Huntington's Korea or the San Vito dance

Huntington's Korea or the San Vito dance

In 1872 Dr. George Huntington (United States, 1850-1916) first described this strange disease. A mother and daughter had involuntary and abnormal movements, continuous mental deterioration and suicidal tendencies. Dr. Huntington baptized this disease as "hereditary chorea." Korea is a term from Greek and its meaning is equivalent to dance. It is a concept used to express the movements of patients. Currently, it is a disease known as Huntington's Korea or San Vito dance.

Apparently, those affected by this disease, embarked on a pilgrimage path to the chapel of St. Vitus, in Ulm, a German city located on the banks of the Danube. Names like "progressive chronic chorea" have also been used to clarify and emphasize that it is a degenerative disease.


  • 1 What is Huntington's Korea?
  • 2 Etiology
  • 3 Treatment
  • 4 Psychological support

What is Huntington's Korea?

It is a neurodegenerative disease whose main characteristic is the loss of normal functioning of the brain's neural connections. This failure causes, little by little, the person to present a series of characteristic physical disorders. Among them are the difficulties in walking and movement control. The loss of motion control causes problems in the patient's day to day, preventing satisfactory autonomy. They may also have difficulty swallowing.

As noted by Arnedo, Bembimre and Triviño (2012), "Patients begin with tics, especially in times of greater agitation, and progressively increase the choreic movements, which end up extending to the head, neck and extremities". The authors highlight that there are also frequent symptoms such as stiffness, slowness or the inability to initiate movements voluntarily.

However, not only motor disorders, but also cognitive disorders appear. Patients affected by Huntington's Korea have difficulty learning new things. At the same time, they also It is difficult to plan and usually manifest a series of psychological and psychiatric disorders. It is a genetic and inherited disease.


Different research suggests that Huntington's Korea is due to atrophy of the base ganglia. Specifically, for the degeneration of neurons with spiny dendrites of the striatum (Arnedo, Bembibre and Triviño, 2012).

One of the functions of basal ganglia It is the regulation between the frontal cortex and the surrounding structures responsible for the beginning and end of both voluntary and involuntary movements. In this way, when the striatum is atrophied, there is an increase in involuntary movements.


To date there is no treatment that ends Huntington's Korea. However, this does not prevent patients from intervening at different levels to try to improve their quality of life. Interventions are performed at the motor, cognitive, emotional and behavioral level.

Frank and Jankovic (2010), highlight the pharmacological treatment of this disease. These authors state that treatment with tetrabenazine and typical or atypical neuroleptics decreases involuntary movements and slows motor degeneration.

Antidepressants such as fluoxetine It can also be prescribed to improve the depressive symptoms that these patients may show, as well as aggressiveness and irritability.

Psychological Support

The Espinoza-Suárez team (2016) exposes the importance of psychological support in patients with Huntington's Korea. There are several concepts to consider: anxiety, depression, apathy, impulse control and irritability.

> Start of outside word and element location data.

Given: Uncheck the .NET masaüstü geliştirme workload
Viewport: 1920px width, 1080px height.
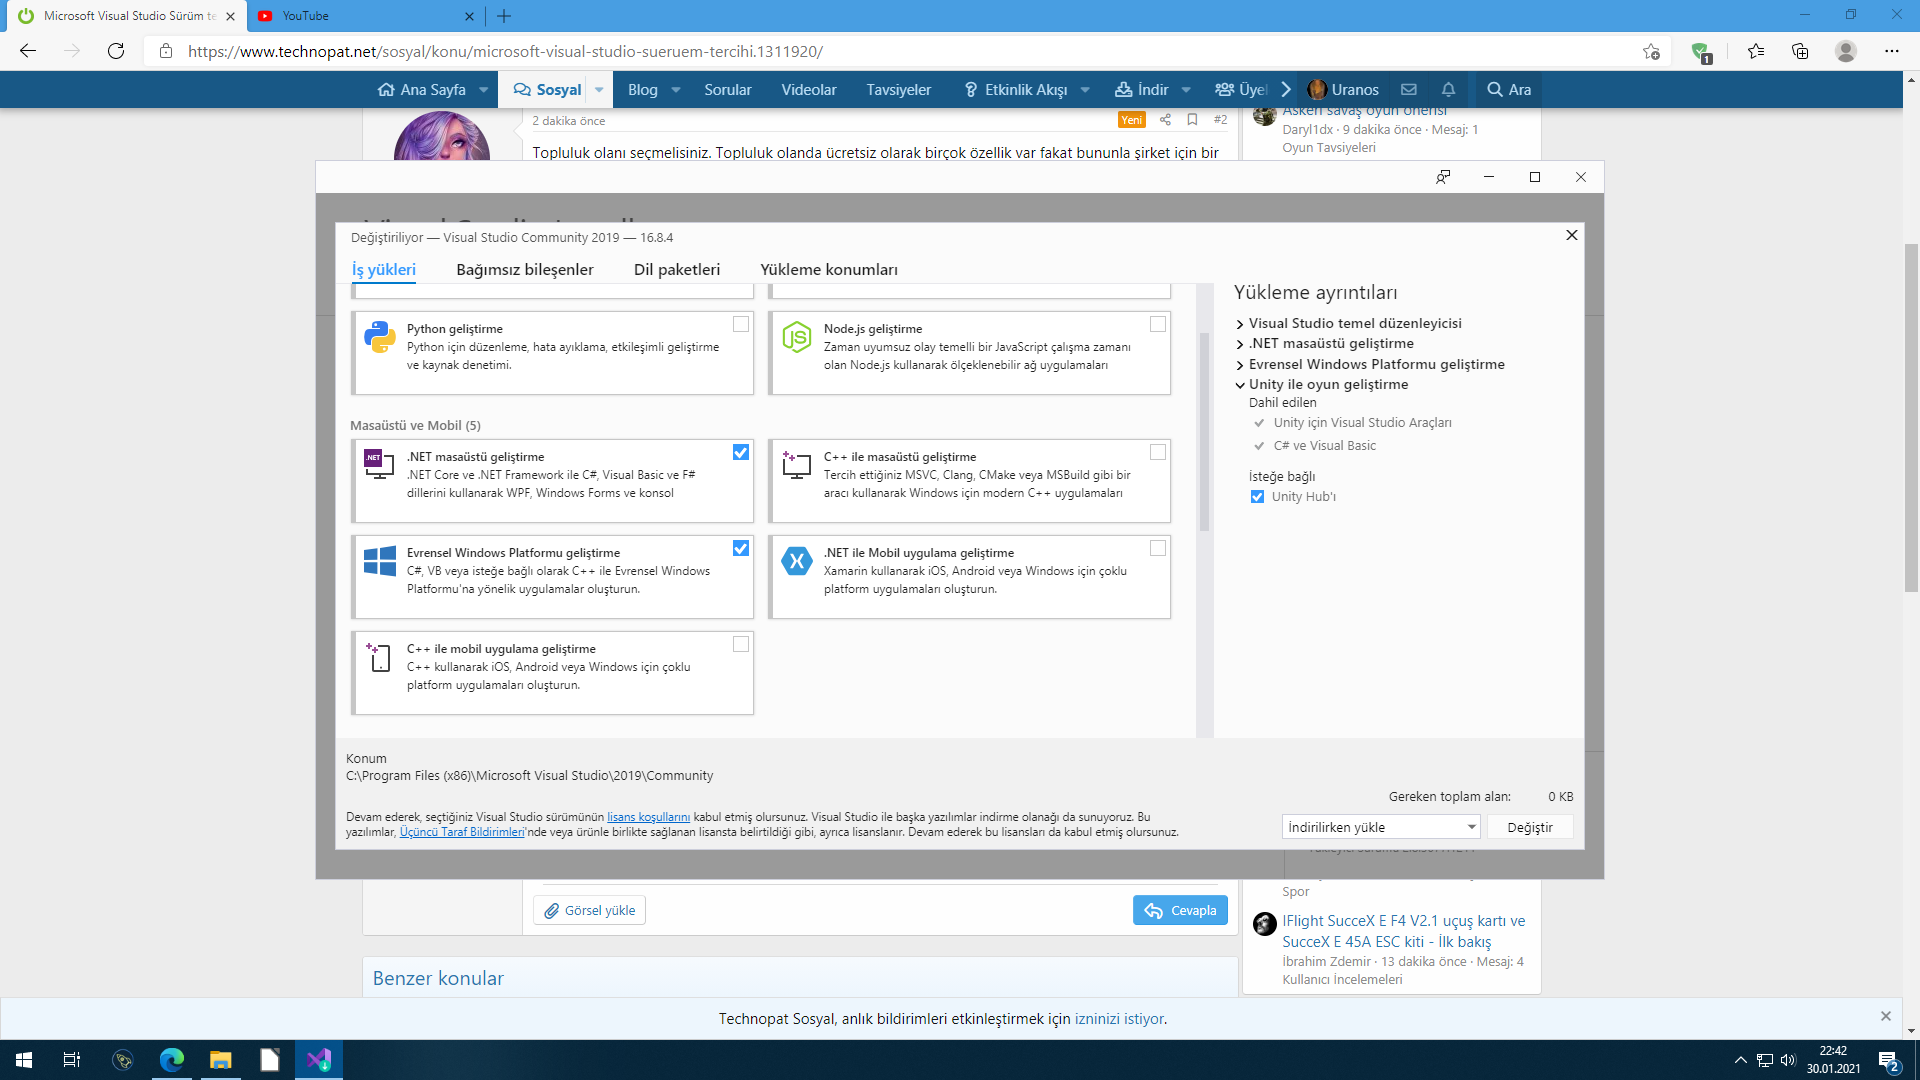Looking at the screenshot, I should click(741, 452).
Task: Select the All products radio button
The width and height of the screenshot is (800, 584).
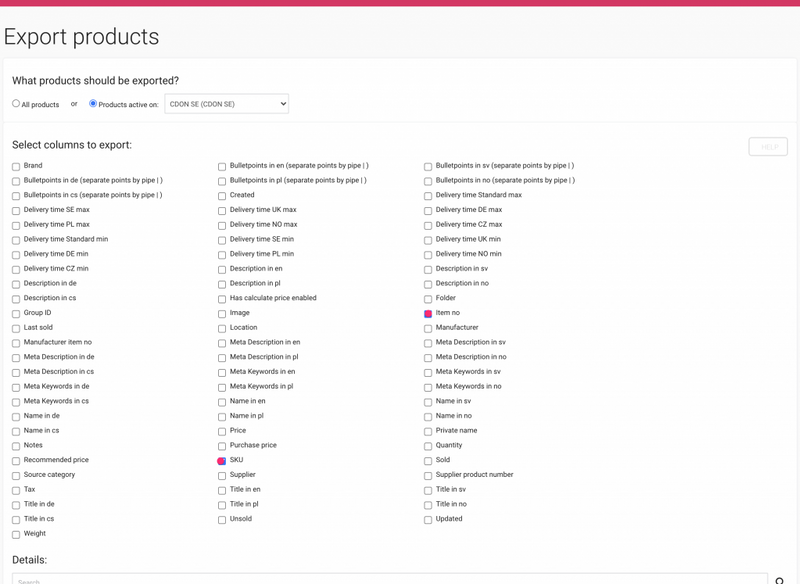Action: coord(16,104)
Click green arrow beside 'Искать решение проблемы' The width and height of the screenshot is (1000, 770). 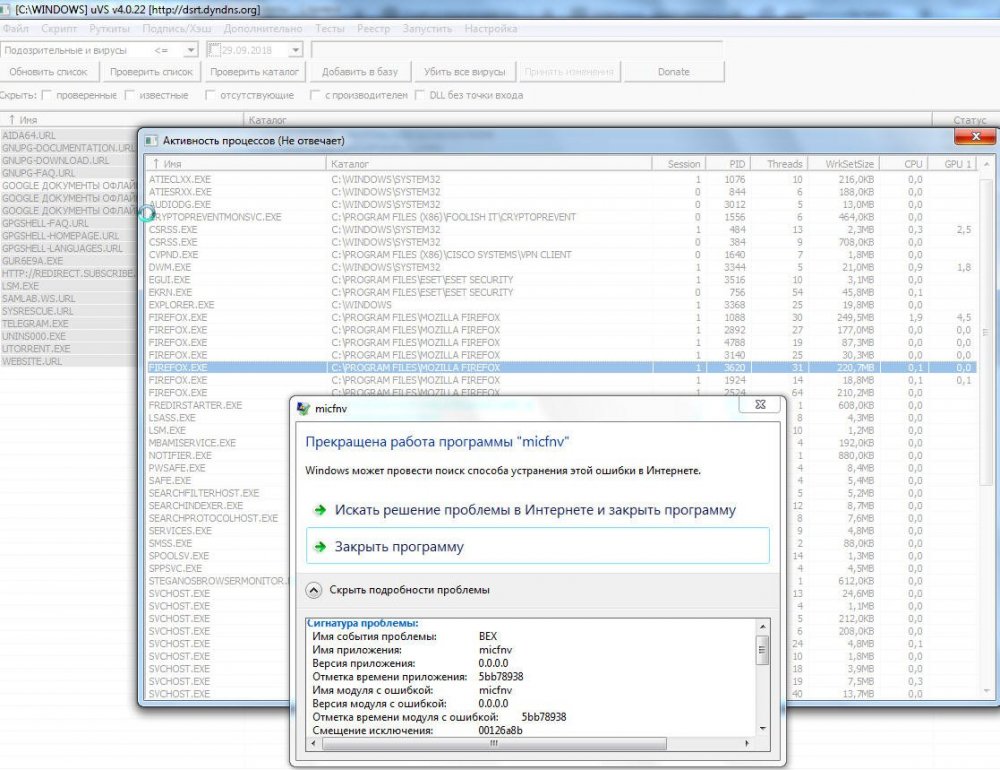click(320, 510)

  • Anxiety. Due to the anxiety that this disease can cause in the patient, It is advisable to establish predictable routines and, in this way, make life easier. It is convenient to try to minimize the difficulties and concerns of the patient to prevent anxiety states that may further exacerbate the symptoms.
  • Depression. Depression can be associated with this disease, so the intervention of the psychologist will be essential to maintain a good mood of the patient. If necessary, a joint intervention of psychologist and psychiatrist would also be assessed.
  • Apathy. Often the patient loses motivation and interest in day-to-day activities. Apart from having an impact on your mood, you can also influence your environment by generating demotivation. It is important to involve family and closest friends in therapy, and make them aware of the psychological repercussions of the disease. In this regard it will be important to organize a schedule with different activities to carry out. In this way, you will try to be animated through different tasks and exercises.
  • Impulse control In this case, the patient would move away from possible harmful stimuli as dangerous objects. The abuse of substances such as alcohol or tobacco would also be prevented. As well as, establish control over your financial expenses.
  • Irritability. It is important to show a calm attitude towards patients with Huntington's Korea. If you scream we will ask you to stop screaming; If you are irritated, we will be calm. You will be offered routines to try to avoid unforeseen stimuli that can trigger explosive behaviors.


  • Arnedo, M., Bembibre, J. and Triviño, M. (2012). Neuropsychology Through clinical cases. Madrid: Pan American Medical Editorial.
  • Espinoza-Suárez, N., Palacios-García, J. and Morante-Osores, M. (2016). Palliative care in Huntington's disease: perspectives from primary health care.Neuropsychiatry Magazine, 79 (4).
  • Frank, S. and Jancovic, J. (2004). Advances in the pharmacological management of Huntington's disease. Drugs, 70, 561-571.